---------- EXTRACT PROVIDED
Lampp for a production server?
 
Hi!

What are the differences in terms of performances and security between LAMPP and apache/MySQL/PHP installed separately? I heard that LAMPP is not the right solution for a production server for example? If there are differences, how big are they?

Thanks.

reddazz 06-08-2006 12:21 PM

Your question is a bit vague. Apache, MySQL and PHP are part of the LAMP stack and are used extensively in production environments. Are you asking whether compiling from source is better than using precompiled packages?

xpucto 06-08-2006 12:31 PM

Quote:

Originally Posted by reddazz
Your question is a bit vague. Apache, MySQL and PHP are part of the LAMP stack and are used extensively in production environments. Are you asking whether compiling from source is better than using precompiled packages?
--------------------
---------- ROWS
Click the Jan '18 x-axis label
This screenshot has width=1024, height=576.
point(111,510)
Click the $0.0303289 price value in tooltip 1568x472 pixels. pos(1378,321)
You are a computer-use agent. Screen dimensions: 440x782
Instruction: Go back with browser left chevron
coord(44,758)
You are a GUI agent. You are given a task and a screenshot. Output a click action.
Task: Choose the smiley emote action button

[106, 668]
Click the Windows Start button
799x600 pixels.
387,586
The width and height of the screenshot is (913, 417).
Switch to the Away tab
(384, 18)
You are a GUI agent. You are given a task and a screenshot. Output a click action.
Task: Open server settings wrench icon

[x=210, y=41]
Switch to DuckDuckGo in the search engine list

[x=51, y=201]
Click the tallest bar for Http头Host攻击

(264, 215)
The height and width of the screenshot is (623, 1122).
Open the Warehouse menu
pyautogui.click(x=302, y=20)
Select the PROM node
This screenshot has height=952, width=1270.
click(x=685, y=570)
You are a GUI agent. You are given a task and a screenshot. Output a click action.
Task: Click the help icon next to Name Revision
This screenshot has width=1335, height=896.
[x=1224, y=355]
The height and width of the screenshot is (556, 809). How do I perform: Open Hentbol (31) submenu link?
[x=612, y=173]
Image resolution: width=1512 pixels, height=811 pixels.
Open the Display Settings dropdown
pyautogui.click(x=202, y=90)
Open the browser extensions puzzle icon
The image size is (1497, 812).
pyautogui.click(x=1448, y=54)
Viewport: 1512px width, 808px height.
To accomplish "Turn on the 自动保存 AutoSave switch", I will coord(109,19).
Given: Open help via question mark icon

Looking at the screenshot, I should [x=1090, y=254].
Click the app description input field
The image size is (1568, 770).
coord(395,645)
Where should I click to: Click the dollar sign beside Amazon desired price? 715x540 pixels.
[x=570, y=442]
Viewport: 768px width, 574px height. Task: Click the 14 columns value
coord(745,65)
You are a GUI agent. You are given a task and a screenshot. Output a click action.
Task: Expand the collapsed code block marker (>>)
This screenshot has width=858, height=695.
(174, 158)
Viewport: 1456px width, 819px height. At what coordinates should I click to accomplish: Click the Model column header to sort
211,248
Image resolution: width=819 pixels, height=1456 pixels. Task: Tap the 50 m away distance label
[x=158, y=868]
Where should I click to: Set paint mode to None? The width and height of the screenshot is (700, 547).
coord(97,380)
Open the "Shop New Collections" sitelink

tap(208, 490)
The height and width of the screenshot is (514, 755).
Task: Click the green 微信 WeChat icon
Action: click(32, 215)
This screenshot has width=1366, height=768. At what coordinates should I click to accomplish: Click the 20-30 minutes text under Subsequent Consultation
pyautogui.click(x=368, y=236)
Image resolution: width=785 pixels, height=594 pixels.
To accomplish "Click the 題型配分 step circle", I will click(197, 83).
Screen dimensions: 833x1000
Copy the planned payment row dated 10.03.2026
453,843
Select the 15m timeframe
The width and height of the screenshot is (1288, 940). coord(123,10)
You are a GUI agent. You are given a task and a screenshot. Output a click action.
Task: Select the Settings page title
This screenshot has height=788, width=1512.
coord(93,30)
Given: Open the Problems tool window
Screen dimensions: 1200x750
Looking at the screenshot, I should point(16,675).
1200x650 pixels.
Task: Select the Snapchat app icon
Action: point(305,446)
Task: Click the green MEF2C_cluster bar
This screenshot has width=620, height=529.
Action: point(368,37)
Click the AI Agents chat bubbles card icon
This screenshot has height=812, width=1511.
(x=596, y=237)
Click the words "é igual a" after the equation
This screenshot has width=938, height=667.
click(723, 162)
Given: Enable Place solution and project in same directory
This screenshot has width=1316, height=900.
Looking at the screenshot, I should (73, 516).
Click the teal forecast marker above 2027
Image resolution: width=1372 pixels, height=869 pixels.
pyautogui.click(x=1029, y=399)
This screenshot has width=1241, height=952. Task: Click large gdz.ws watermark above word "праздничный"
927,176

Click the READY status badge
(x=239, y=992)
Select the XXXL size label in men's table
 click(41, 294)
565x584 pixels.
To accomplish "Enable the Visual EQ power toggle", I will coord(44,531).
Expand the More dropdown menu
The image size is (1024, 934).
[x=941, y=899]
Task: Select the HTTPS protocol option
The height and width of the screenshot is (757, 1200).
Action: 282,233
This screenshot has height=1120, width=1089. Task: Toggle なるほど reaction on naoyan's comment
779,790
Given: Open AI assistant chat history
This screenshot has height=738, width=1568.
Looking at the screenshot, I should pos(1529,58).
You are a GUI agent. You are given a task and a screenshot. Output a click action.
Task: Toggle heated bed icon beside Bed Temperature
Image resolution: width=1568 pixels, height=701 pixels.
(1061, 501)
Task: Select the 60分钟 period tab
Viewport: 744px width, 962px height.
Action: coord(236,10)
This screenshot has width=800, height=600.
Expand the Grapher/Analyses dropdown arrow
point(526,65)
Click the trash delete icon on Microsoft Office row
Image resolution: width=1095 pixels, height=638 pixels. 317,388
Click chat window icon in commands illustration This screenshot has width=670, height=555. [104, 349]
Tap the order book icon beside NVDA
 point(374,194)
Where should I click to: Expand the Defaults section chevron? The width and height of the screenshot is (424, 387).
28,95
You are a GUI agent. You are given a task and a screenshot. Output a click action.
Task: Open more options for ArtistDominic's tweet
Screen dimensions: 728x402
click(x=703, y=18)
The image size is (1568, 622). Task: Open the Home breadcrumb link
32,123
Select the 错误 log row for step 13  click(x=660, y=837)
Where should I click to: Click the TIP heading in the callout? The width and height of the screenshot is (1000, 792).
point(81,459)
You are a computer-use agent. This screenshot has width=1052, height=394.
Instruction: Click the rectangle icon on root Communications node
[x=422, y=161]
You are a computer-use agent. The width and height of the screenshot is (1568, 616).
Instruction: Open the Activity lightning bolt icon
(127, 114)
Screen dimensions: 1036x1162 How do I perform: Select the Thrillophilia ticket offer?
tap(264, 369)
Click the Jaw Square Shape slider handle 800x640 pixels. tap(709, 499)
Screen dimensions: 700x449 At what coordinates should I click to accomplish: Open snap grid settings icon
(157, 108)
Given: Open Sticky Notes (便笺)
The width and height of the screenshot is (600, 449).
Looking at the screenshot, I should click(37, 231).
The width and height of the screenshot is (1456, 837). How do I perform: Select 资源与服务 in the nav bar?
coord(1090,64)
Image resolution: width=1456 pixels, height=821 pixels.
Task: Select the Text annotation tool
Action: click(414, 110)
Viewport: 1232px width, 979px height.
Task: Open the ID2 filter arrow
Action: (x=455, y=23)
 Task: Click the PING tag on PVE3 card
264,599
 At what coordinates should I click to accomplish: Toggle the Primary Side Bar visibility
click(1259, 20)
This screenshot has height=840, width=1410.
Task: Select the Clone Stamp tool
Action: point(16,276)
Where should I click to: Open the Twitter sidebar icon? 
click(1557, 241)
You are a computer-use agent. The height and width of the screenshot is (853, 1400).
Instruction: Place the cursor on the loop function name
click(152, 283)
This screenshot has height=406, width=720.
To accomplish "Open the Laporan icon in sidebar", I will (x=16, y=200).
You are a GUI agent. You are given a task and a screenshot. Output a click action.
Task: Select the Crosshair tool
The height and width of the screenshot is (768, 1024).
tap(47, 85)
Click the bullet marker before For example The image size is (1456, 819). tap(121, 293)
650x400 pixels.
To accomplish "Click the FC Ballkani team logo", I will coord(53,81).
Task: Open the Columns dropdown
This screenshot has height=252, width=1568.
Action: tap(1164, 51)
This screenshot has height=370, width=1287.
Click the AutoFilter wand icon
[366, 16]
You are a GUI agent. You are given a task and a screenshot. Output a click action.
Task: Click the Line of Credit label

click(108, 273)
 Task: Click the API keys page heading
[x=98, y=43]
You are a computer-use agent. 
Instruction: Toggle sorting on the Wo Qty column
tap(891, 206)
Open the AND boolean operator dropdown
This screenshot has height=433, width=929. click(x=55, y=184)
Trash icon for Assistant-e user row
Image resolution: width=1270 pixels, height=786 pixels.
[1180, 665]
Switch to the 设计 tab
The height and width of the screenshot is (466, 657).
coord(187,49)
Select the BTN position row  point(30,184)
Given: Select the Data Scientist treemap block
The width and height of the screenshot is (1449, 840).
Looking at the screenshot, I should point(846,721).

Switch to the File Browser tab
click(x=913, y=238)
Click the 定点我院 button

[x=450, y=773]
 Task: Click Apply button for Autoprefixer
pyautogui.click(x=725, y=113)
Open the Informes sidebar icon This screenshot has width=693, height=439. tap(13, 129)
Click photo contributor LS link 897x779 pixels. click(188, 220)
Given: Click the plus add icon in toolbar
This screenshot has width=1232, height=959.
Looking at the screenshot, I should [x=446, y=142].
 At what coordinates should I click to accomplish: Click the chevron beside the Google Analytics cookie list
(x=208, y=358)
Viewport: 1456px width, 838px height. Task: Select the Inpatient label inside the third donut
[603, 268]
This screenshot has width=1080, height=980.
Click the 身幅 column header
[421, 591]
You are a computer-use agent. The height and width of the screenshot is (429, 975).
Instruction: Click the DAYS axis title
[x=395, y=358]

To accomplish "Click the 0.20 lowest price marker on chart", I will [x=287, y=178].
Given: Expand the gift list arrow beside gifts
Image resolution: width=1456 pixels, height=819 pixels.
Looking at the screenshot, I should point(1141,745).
--------------------
TASKS TO COMPLETE:
a – Answer these questions about the LAMPP forum thread, one a line:
(i) In which two respects does the opening post ask how LAMPP differs from Apache/MySQL/PHP installed separately?
(ii) Which three components does reddazz name as part of the LAMP stack?
(iii) What date and time appear beside xpucto's name?
b – Please put the records, starting at the line containing "650x400 pixels." and ending at the line containing "Action: tap(1164, 51)", into a Markdown table with the columns Row and Line, leaving out blank lines.
The records have nothing to do with the text.

OUTPUTS IN ORDER:
a –
(i) Performance and security.
(ii) Apache, MySQL and PHP.
(iii) 06-08-2006 12:31 PM.

b –
| Row | Line |
|---|---|
| 1 | 650x400 pixels. |
| 2 | To accomplish "Click the FC Ballkani team logo", I will coord(53,81). |
| 3 | Task: Open the Columns dropdown |
| 4 | This screenshot has height=252, width=1568. |
| 5 | Action: tap(1164, 51) |